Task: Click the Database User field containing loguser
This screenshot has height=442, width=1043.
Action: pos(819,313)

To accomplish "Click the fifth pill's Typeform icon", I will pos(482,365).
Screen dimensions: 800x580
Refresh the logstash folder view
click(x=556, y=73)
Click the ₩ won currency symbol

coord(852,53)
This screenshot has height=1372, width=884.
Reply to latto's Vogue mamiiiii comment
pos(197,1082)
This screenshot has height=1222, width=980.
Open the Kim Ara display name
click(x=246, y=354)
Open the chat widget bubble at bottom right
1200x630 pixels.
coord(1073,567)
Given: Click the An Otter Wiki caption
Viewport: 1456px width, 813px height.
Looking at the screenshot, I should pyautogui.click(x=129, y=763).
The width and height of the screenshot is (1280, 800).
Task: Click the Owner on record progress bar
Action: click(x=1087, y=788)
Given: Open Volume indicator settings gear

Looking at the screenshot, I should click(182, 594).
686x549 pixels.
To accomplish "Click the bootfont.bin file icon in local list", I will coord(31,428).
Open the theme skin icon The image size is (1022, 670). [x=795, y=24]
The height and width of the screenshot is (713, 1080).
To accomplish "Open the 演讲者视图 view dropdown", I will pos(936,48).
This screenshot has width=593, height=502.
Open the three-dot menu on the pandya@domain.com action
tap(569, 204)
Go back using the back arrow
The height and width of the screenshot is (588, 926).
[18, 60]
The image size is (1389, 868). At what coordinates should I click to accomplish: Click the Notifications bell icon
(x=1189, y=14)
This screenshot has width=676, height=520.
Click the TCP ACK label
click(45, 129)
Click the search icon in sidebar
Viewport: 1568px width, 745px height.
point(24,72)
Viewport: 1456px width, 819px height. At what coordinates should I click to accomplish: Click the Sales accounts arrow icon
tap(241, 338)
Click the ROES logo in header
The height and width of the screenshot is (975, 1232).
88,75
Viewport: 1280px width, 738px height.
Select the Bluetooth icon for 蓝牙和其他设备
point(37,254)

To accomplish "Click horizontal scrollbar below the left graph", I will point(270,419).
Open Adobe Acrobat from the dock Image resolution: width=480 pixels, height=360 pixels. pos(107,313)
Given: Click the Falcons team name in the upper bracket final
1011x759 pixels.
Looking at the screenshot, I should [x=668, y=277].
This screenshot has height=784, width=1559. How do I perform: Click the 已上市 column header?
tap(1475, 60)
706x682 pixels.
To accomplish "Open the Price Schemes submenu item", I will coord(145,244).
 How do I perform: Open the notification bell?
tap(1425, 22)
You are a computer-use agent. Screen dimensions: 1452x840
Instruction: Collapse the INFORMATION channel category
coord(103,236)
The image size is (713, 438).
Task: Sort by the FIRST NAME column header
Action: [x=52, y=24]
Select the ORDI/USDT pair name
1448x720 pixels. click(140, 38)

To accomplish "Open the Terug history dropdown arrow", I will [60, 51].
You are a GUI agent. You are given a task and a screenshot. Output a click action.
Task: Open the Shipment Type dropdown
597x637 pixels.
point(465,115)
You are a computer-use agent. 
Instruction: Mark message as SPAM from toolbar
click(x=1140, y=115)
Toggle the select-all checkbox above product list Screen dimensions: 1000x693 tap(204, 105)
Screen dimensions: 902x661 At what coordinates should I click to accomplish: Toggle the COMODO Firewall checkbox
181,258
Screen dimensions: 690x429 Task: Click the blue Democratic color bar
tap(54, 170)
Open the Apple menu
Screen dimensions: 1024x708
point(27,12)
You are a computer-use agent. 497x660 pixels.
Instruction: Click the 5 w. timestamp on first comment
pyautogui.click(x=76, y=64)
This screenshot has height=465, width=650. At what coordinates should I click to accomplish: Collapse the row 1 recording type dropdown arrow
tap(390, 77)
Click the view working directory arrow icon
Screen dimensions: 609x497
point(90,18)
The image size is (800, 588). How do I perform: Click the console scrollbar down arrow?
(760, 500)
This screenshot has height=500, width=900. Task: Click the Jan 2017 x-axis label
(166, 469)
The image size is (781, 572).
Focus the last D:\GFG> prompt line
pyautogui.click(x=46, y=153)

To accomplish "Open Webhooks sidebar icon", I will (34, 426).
-------------------------
» **To do**
In the records above, retype exactly the lines from the one with "Click the view working directory arrow icon" through the last one.

» **Response to the exercise**
Click the view working directory arrow icon
Screen dimensions: 609x497
point(90,18)
The image size is (800, 588). How do I perform: Click the console scrollbar down arrow?
(760, 500)
This screenshot has height=500, width=900. Task: Click the Jan 2017 x-axis label
(166, 469)
The image size is (781, 572).
Focus the last D:\GFG> prompt line
pyautogui.click(x=46, y=153)

To accomplish "Open Webhooks sidebar icon", I will (34, 426).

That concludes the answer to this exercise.